**PROBLEM TO WORK ON**
Reproduce the data below verbatim, starting at the line containing "At what coordinates should I click to accomplish: Open" and ending at the line containing "Action: (x=822, y=159)", with both of those lines included.

*** THE INPUT ***

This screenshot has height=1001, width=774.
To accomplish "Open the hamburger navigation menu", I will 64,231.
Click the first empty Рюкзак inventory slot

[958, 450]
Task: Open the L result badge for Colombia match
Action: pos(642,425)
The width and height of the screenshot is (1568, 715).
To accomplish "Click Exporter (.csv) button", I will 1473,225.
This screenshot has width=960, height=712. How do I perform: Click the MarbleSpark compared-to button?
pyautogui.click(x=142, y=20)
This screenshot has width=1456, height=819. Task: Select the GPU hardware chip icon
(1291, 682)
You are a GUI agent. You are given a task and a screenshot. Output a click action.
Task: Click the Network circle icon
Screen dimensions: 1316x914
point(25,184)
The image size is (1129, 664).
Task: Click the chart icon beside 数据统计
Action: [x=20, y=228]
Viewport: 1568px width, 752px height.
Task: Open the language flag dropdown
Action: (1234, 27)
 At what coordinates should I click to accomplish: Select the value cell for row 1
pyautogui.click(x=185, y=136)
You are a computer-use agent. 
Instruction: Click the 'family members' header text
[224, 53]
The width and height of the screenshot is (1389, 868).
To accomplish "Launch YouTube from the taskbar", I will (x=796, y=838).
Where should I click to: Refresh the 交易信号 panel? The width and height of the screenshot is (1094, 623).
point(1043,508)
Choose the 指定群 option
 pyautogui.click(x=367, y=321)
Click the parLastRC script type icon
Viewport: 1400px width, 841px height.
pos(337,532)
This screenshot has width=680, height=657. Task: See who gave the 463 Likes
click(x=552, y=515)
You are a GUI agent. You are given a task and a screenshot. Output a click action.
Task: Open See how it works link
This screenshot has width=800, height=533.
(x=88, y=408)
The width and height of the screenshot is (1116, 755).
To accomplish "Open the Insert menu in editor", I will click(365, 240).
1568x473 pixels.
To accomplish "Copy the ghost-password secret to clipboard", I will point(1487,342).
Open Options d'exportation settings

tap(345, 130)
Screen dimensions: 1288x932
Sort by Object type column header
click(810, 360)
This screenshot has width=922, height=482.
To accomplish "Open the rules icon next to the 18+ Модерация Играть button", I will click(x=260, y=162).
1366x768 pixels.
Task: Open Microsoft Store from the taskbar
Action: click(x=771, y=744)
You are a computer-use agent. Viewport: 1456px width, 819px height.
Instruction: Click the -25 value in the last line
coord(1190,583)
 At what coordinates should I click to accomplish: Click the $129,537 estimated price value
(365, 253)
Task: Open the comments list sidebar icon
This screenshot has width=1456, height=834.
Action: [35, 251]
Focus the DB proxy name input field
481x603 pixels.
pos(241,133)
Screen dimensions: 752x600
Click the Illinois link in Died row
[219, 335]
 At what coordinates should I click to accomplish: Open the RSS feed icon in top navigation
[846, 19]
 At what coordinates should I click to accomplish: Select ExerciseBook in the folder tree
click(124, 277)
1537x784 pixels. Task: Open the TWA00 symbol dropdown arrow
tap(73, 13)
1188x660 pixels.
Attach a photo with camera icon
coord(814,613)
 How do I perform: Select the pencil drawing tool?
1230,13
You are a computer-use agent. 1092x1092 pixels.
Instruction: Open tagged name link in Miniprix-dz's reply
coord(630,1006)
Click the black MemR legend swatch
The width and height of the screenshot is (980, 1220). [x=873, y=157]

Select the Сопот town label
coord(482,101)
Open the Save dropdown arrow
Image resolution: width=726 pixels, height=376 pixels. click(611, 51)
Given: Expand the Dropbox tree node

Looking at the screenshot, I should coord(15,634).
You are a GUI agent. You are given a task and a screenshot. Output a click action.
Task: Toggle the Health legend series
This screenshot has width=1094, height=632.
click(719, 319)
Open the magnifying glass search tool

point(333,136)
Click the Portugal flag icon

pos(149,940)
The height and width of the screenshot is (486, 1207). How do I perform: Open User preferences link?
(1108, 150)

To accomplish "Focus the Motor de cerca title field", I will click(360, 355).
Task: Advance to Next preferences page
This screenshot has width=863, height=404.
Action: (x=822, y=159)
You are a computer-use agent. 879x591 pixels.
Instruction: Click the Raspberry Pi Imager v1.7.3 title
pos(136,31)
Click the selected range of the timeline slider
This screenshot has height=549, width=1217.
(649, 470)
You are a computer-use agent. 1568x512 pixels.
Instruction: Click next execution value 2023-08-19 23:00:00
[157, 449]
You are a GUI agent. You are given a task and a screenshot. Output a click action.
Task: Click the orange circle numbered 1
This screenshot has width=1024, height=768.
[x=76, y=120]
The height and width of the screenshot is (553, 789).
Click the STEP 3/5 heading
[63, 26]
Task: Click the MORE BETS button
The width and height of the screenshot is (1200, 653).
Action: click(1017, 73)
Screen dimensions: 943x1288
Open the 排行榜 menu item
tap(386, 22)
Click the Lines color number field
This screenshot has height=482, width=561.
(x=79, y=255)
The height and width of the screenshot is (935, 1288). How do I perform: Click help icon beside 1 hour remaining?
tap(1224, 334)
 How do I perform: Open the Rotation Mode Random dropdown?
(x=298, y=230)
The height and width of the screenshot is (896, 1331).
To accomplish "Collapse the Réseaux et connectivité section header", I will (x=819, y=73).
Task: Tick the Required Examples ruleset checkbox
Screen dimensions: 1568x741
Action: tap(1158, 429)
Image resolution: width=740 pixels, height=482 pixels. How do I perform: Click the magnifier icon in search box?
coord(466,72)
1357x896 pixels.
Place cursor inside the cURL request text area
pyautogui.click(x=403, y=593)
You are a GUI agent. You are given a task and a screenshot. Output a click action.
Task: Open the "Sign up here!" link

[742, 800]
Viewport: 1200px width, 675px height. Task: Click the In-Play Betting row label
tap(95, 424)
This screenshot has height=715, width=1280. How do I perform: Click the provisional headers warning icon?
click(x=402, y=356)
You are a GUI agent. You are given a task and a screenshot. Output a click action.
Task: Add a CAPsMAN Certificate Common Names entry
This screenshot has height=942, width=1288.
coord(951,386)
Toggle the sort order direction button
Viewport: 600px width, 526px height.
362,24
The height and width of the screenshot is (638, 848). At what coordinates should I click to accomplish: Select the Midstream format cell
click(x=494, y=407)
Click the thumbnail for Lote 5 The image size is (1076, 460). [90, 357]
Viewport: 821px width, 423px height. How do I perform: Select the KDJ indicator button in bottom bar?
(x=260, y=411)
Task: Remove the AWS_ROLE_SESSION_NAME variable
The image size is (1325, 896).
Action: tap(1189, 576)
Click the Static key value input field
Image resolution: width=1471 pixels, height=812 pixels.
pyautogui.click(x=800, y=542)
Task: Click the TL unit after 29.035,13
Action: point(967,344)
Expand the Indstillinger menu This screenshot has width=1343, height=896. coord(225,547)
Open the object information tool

***

**REPLY TO THE EXERCISE**
 At what coordinates should I click to accomplish: Open the RSS feed icon in top navigation
[846, 19]
 At what coordinates should I click to accomplish: Select ExerciseBook in the folder tree
click(124, 277)
1537x784 pixels. Task: Open the TWA00 symbol dropdown arrow
tap(73, 13)
1188x660 pixels.
Attach a photo with camera icon
coord(814,613)
 How do I perform: Select the pencil drawing tool?
1230,13
You are a computer-use agent. 1092x1092 pixels.
Instruction: Open tagged name link in Miniprix-dz's reply
coord(630,1006)
Click the black MemR legend swatch
The width and height of the screenshot is (980, 1220). [x=873, y=157]

Select the Сопот town label
coord(482,101)
Open the Save dropdown arrow
Image resolution: width=726 pixels, height=376 pixels. click(611, 51)
Given: Expand the Dropbox tree node

Looking at the screenshot, I should coord(15,634).
You are a GUI agent. You are given a task and a screenshot. Output a click action.
Task: Toggle the Health legend series
This screenshot has width=1094, height=632.
click(719, 319)
Open the magnifying glass search tool

point(333,136)
Click the Portugal flag icon

pos(149,940)
The height and width of the screenshot is (486, 1207). How do I perform: Open User preferences link?
(1108, 150)

To accomplish "Focus the Motor de cerca title field", I will click(360, 355).
Task: Advance to Next preferences page
This screenshot has width=863, height=404.
Action: (x=822, y=159)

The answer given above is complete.